··· Listed records ···

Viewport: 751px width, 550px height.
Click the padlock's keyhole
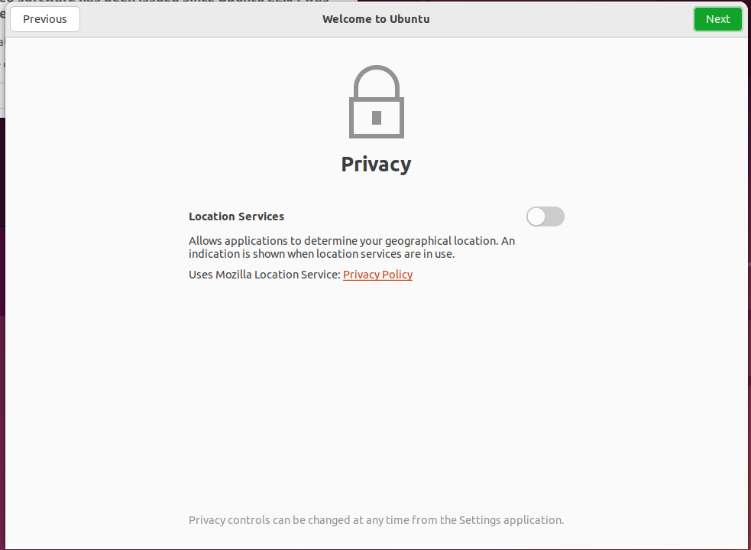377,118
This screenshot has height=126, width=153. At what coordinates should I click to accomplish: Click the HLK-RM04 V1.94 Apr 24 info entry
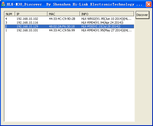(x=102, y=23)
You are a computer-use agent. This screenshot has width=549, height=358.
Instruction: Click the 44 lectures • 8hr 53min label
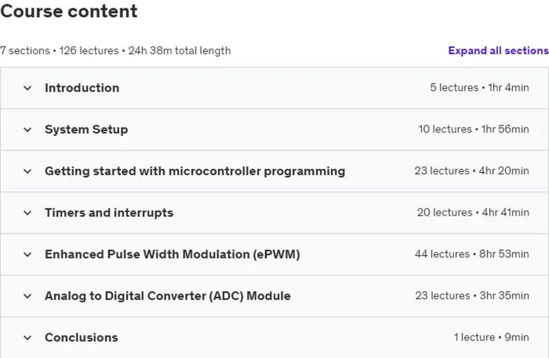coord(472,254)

···

[Exercise details]: Write out every line of the material above again, requests included, and add -126 to each coordinate in the answers. Leave the pictures out.

[Exercise output]:
Viewport: 751px width, 550px height.
Click the padlock's keyhole
251,-8
This screenshot has height=126, width=153. At what coordinates should I click to accomplish: Click the HLK-RM04 V1.94 Apr 24 info entry
(x=-24, y=-103)
You are a computer-use agent. This screenshot has width=549, height=358.
Instruction: Click the 44 lectures • 8hr 53min label
coord(346,128)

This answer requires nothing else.